(Input for this task)
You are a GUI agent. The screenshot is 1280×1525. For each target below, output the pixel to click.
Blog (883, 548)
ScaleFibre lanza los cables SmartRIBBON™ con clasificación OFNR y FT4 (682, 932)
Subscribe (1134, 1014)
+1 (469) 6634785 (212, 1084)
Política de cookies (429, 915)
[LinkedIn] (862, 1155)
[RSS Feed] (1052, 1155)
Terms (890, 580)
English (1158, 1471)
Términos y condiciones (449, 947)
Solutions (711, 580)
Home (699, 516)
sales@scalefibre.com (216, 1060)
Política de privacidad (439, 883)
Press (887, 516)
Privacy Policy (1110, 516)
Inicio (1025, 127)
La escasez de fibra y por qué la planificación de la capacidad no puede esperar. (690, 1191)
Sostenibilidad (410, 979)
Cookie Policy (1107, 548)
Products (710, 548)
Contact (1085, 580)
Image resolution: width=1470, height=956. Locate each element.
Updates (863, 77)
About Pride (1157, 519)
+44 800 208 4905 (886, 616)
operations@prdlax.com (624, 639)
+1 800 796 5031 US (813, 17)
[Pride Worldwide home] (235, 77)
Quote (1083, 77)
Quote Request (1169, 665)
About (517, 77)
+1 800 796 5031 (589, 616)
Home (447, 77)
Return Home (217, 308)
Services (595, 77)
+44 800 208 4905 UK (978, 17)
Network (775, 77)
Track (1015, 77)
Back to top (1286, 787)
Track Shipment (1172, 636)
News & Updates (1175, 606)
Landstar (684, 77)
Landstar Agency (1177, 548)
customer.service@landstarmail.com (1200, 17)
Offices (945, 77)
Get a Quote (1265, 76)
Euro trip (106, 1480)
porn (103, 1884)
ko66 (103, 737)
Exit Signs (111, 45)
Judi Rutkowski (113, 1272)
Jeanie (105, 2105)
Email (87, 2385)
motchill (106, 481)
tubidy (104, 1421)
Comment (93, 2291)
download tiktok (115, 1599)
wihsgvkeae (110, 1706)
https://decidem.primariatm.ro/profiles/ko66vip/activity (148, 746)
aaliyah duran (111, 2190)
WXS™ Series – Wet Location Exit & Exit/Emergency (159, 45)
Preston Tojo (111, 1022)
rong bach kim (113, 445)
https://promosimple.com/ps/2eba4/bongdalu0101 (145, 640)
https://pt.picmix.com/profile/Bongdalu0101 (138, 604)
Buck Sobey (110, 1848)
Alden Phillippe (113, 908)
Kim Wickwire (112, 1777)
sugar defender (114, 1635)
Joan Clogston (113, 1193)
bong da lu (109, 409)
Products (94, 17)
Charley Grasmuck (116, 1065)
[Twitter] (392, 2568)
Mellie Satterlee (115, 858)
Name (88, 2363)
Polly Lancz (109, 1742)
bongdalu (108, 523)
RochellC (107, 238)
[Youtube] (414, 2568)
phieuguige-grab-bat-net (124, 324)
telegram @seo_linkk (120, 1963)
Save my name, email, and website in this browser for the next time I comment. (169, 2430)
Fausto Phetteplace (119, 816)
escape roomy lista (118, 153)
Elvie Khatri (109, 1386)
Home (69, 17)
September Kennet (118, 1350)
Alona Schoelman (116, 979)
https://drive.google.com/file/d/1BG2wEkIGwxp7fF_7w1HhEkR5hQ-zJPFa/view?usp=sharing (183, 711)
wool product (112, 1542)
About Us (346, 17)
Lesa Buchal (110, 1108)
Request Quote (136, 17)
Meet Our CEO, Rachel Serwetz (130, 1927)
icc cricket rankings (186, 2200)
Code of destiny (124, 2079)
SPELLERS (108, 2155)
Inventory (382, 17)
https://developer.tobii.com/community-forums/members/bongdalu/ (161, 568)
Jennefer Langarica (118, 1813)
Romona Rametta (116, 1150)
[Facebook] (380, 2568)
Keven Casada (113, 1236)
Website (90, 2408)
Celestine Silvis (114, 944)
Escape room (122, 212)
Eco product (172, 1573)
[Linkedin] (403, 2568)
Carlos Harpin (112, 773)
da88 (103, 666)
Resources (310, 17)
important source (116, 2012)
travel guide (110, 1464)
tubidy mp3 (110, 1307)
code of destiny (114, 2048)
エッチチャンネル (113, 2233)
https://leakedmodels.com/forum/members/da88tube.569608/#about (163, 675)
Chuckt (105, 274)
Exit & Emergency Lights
(End Input for this task)
> **Task objective**:
A verbatim output of all the data above is needed.

> **Written solution**:
You are a GUI agent. The screenshot is 1280×1525. For each target below, output the pixel to click.
Blog (883, 548)
ScaleFibre lanza los cables SmartRIBBON™ con clasificación OFNR y FT4 (682, 932)
Subscribe (1134, 1014)
+1 (469) 6634785 (212, 1084)
Política de cookies (429, 915)
[LinkedIn] (862, 1155)
[RSS Feed] (1052, 1155)
Terms (890, 580)
English (1158, 1471)
Términos y condiciones (449, 947)
Solutions (711, 580)
Home (699, 516)
sales@scalefibre.com (216, 1060)
Política de privacidad (439, 883)
Press (887, 516)
Privacy Policy (1110, 516)
Inicio (1025, 127)
La escasez de fibra y por qué la planificación de la capacidad no puede esperar. (690, 1191)
Sostenibilidad (410, 979)
Cookie Policy (1107, 548)
Products (710, 548)
Contact (1085, 580)
Image resolution: width=1470, height=956. Locate each element.
Updates (863, 77)
About Pride (1157, 519)
+44 800 208 4905 (886, 616)
operations@prdlax.com (624, 639)
+1 800 796 5031 US (813, 17)
[Pride Worldwide home] (235, 77)
Quote (1083, 77)
Quote Request (1169, 665)
About (517, 77)
+1 800 796 5031 (589, 616)
Home (447, 77)
Return Home (217, 308)
Services (595, 77)
+44 800 208 4905 UK (978, 17)
Network (775, 77)
Track (1015, 77)
Back to top (1286, 787)
Track Shipment (1172, 636)
News & Updates (1175, 606)
Landstar (684, 77)
Landstar Agency (1177, 548)
customer.service@landstarmail.com (1200, 17)
Offices (945, 77)
Get a Quote (1265, 76)
Euro trip (106, 1480)
porn (103, 1884)
ko66 (103, 737)
Exit Signs (111, 45)
Judi Rutkowski (113, 1272)
Jeanie (105, 2105)
Email (87, 2385)
motchill (106, 481)
tubidy (104, 1421)
Comment (93, 2291)
download tiktok (115, 1599)
wihsgvkeae (110, 1706)
https://decidem.primariatm.ro/profiles/ko66vip/activity (148, 746)
aaliyah duran (111, 2190)
WXS™ Series – Wet Location Exit & Exit/Emergency (159, 45)
Preston Tojo (111, 1022)
rong bach kim (113, 445)
https://promosimple.com/ps/2eba4/bongdalu0101 (145, 640)
https://pt.picmix.com/profile/Bongdalu0101 (138, 604)
Buck Sobey (110, 1848)
Alden Phillippe (113, 908)
Kim Wickwire (112, 1777)
sugar defender (114, 1635)
Joan Clogston (113, 1193)
bong da lu (109, 409)
Products (94, 17)
Charley Grasmuck (116, 1065)
[Twitter] (392, 2568)
Mellie Satterlee (115, 858)
Name (88, 2363)
Polly Lancz (109, 1742)
bongdalu (108, 523)
RochellC (107, 238)
[Youtube] (414, 2568)
phieuguige-grab-bat-net (124, 324)
telegram @seo_linkk (120, 1963)
Save my name, email, and website in this browser for the next time I comment. (169, 2430)
Fausto Phetteplace (119, 816)
escape roomy lista (118, 153)
Elvie Khatri (109, 1386)
Home (69, 17)
September Kennet (118, 1350)
Alona Schoelman (116, 979)
https://drive.google.com/file/d/1BG2wEkIGwxp7fF_7w1HhEkR5hQ-zJPFa/view?usp=sharing (183, 711)
wool product (112, 1542)
About Us (346, 17)
Lesa Buchal (110, 1108)
Request Quote (136, 17)
Meet Our CEO, Rachel Serwetz (130, 1927)
icc cricket rankings (186, 2200)
Code of destiny (124, 2079)
SPELLERS (108, 2155)
Inventory (382, 17)
https://developer.tobii.com/community-forums/members/bongdalu/ (161, 568)
Jennefer Langarica (118, 1813)
Romona Rametta (116, 1150)
[Facebook] (380, 2568)
Keven Casada (113, 1236)
Website (90, 2408)
Celestine Silvis (114, 944)
Escape room (122, 212)
Eco product (172, 1573)
[Linkedin] (403, 2568)
Carlos Harpin (112, 773)
da88 (103, 666)
Resources (310, 17)
important source (116, 2012)
travel guide (110, 1464)
tubidy mp3 (110, 1307)
code of destiny (114, 2048)
エッチチャンネル (113, 2233)
https://leakedmodels.com/forum/members/da88tube.569608/#about (163, 675)
Chuckt (105, 274)
Exit & Emergency Lights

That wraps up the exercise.